--- WORK ORDER ---
From the entries below, copy out every line with "Stay" in it.

=======

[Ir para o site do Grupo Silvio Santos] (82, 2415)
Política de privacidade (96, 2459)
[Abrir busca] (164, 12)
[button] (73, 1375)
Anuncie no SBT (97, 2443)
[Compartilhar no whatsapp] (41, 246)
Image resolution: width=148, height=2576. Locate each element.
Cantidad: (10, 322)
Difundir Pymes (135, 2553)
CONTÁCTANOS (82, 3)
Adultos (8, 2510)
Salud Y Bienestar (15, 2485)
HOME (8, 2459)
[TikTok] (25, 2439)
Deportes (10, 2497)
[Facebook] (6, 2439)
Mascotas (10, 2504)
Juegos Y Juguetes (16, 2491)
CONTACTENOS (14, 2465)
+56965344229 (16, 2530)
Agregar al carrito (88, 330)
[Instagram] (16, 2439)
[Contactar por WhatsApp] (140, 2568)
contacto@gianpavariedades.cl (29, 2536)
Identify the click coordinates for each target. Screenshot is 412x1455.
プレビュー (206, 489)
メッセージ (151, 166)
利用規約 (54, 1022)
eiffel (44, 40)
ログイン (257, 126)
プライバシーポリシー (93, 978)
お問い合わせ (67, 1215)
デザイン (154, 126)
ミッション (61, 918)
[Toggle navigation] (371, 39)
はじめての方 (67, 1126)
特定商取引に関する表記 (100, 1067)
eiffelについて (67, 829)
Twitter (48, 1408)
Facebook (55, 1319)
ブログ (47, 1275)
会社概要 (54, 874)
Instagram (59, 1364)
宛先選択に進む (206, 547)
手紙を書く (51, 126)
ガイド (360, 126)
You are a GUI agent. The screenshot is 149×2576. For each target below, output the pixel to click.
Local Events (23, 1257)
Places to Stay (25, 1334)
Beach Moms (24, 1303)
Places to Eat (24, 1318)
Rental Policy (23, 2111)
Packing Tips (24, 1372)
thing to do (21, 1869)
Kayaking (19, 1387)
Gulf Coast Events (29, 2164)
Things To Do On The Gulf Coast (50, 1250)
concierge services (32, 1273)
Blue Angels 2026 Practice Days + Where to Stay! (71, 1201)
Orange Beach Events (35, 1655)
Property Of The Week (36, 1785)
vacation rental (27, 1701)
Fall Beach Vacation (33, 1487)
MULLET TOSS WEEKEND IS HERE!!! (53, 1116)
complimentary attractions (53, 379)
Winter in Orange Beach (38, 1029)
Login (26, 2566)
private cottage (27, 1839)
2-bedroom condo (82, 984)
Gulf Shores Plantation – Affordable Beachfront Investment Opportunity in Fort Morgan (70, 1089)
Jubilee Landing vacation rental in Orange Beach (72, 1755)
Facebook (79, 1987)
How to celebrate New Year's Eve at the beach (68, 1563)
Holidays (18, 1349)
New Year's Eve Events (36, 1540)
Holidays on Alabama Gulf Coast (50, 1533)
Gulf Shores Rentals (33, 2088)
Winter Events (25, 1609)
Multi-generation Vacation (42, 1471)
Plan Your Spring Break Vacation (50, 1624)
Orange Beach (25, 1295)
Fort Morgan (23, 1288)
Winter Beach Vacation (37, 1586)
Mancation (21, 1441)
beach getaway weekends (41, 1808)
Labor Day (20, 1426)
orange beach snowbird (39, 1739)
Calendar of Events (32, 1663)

=======

--- EXPECTED ANSWER ---
Places to Stay (25, 1334)
Blue Angels 2026 Practice Days + Where to Stay! (71, 1201)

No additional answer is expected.